Stored data:
##########
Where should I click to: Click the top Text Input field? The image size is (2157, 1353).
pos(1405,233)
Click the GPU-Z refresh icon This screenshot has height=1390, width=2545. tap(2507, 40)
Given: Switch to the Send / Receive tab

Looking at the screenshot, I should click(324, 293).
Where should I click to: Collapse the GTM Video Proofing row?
##########
● Action item
Output exactly what runs from the line with "Given: Switch to the Send / Receive tab" to the final line above, both lines included, and nothing else.

● Answer to the exercise
Given: Switch to the Send / Receive tab

Looking at the screenshot, I should click(324, 293).
Where should I click to: Collapse the GTM Video Proofing row?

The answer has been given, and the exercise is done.